▸ **Saved data entries**
==*==

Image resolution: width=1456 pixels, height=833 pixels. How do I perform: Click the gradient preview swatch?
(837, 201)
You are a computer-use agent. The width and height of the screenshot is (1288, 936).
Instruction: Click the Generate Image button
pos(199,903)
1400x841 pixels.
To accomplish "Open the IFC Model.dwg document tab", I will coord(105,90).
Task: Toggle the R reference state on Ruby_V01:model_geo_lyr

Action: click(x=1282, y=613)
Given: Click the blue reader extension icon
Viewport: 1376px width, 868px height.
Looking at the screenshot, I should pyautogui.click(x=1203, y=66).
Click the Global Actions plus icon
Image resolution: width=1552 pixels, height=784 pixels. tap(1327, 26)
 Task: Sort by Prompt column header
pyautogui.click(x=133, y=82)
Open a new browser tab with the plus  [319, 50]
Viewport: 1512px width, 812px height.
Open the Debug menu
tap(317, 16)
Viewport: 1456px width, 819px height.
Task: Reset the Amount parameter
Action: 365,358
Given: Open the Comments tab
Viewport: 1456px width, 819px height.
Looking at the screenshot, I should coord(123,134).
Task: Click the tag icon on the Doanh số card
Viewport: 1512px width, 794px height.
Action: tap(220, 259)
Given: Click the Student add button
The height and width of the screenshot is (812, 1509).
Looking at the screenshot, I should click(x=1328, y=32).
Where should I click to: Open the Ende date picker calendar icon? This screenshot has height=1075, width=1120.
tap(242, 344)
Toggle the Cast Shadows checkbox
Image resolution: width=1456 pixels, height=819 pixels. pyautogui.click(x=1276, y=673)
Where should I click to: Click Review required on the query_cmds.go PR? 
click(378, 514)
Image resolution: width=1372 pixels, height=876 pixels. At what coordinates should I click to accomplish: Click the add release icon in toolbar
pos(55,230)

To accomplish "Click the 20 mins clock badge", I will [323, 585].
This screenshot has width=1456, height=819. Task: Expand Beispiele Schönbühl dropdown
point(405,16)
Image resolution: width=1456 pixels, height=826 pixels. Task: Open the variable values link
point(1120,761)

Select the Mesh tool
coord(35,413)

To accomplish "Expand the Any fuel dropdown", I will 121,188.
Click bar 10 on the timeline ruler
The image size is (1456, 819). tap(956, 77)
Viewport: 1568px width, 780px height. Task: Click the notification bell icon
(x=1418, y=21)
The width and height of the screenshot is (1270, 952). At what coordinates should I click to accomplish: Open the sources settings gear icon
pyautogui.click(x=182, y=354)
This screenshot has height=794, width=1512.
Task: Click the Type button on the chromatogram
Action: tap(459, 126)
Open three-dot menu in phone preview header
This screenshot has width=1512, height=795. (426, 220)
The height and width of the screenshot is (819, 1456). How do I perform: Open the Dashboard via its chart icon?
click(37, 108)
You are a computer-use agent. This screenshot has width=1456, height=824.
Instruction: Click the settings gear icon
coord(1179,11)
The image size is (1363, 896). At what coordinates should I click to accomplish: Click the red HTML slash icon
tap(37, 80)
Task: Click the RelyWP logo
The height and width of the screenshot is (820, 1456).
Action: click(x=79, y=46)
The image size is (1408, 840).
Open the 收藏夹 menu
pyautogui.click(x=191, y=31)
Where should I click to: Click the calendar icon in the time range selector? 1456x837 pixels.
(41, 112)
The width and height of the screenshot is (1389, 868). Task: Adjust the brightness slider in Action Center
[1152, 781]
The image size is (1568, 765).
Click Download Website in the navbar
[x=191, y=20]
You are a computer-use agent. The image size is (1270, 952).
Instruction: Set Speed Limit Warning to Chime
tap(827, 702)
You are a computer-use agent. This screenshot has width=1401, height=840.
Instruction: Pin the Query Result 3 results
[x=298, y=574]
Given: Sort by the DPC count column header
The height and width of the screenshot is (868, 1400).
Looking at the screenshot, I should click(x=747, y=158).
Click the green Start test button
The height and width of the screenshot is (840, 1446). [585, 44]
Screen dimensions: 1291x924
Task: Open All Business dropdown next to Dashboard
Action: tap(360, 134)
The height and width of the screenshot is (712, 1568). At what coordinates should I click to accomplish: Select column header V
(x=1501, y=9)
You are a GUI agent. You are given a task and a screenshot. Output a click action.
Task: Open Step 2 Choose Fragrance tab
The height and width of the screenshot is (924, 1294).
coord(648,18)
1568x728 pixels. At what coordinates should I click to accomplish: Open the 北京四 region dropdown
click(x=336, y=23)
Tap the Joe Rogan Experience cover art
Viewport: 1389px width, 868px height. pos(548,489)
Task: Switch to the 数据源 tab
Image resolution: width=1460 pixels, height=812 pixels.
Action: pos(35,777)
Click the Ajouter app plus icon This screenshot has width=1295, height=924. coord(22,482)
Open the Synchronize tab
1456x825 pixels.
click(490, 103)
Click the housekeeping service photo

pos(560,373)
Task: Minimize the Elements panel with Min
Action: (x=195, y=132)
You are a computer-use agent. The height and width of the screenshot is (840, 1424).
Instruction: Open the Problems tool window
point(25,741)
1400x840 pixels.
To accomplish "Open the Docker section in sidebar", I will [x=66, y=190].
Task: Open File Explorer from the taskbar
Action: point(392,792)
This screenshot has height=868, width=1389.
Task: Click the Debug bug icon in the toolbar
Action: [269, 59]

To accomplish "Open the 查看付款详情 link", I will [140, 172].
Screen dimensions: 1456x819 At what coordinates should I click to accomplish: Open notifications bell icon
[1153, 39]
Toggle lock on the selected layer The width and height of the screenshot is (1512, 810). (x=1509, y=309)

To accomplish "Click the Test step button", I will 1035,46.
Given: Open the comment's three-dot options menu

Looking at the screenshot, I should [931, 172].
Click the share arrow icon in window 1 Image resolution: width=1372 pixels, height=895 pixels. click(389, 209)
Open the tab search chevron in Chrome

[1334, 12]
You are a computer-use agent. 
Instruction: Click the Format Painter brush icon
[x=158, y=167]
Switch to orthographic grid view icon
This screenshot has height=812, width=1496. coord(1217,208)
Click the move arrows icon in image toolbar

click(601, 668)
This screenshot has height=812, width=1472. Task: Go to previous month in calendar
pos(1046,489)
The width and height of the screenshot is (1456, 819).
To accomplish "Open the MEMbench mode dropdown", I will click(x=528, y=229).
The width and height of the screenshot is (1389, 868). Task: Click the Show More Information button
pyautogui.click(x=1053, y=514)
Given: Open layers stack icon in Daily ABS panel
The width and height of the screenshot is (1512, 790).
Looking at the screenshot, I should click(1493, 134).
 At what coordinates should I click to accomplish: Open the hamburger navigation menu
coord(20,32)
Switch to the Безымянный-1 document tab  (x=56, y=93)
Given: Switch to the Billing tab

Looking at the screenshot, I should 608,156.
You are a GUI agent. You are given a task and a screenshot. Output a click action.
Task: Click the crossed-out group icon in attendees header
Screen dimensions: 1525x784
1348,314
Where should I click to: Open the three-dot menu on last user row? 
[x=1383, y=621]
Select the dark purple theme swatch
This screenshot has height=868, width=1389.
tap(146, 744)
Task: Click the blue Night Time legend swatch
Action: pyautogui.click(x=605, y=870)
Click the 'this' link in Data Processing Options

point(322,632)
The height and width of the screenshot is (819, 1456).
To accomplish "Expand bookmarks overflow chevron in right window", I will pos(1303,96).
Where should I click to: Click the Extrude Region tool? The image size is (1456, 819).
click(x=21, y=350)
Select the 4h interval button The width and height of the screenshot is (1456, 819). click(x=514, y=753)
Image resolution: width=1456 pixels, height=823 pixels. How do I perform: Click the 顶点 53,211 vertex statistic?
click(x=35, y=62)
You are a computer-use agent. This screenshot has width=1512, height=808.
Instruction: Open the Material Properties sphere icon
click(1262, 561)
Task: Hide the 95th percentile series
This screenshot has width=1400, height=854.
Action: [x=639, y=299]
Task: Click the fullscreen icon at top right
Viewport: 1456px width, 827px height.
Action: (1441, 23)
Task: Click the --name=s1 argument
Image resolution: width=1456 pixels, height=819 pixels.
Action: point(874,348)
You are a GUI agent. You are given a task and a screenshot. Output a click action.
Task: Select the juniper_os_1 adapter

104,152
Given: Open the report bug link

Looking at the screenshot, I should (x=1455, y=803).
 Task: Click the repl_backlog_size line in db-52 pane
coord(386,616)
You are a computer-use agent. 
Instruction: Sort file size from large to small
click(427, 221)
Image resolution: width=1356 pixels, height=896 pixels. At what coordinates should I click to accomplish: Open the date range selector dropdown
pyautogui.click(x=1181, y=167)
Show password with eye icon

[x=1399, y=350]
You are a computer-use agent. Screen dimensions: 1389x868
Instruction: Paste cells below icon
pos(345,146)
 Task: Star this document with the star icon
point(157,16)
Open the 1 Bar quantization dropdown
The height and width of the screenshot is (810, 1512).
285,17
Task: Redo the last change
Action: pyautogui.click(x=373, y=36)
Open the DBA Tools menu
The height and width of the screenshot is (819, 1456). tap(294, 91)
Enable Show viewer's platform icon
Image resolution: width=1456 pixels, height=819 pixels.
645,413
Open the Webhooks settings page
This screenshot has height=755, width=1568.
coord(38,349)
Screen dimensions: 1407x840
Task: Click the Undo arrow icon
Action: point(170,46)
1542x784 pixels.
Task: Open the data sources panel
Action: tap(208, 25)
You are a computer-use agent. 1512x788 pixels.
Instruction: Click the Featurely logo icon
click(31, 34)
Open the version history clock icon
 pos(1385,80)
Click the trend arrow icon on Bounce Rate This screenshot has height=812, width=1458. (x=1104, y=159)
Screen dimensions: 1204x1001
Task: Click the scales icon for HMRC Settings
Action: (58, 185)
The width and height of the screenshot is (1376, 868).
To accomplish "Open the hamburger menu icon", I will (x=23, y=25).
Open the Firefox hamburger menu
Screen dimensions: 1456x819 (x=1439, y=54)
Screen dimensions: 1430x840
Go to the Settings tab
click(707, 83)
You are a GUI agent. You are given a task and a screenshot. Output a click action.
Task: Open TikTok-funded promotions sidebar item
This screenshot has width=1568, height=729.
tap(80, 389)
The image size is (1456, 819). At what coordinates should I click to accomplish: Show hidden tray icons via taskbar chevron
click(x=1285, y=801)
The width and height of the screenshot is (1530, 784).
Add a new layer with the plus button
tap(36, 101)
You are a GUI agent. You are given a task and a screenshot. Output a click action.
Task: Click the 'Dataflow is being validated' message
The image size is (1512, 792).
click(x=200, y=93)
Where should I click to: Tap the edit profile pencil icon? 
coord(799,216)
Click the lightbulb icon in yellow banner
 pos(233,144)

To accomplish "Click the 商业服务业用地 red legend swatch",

==*==

▸ **What to do**
Go line by line through the records above and copy each one containing "computer".

▸ **Result for this task**
You are a computer-use agent. The width and height of the screenshot is (1288, 936).
You are a computer-use agent. This screenshot has width=1456, height=824.
You are a computer-use agent. The image size is (1270, 952).
You are a computer-use agent. This screenshot has width=1401, height=840.
You are a computer-use agent. The height and width of the screenshot is (840, 1424).
You are a computer-use agent. 
You are a computer-use agent. This screenshot has width=1512, height=808.
You are a computer-use agent. 
You are a computer-use agent. Screen dimensions: 1389x868
You are a computer-use agent. 1512x788 pixels.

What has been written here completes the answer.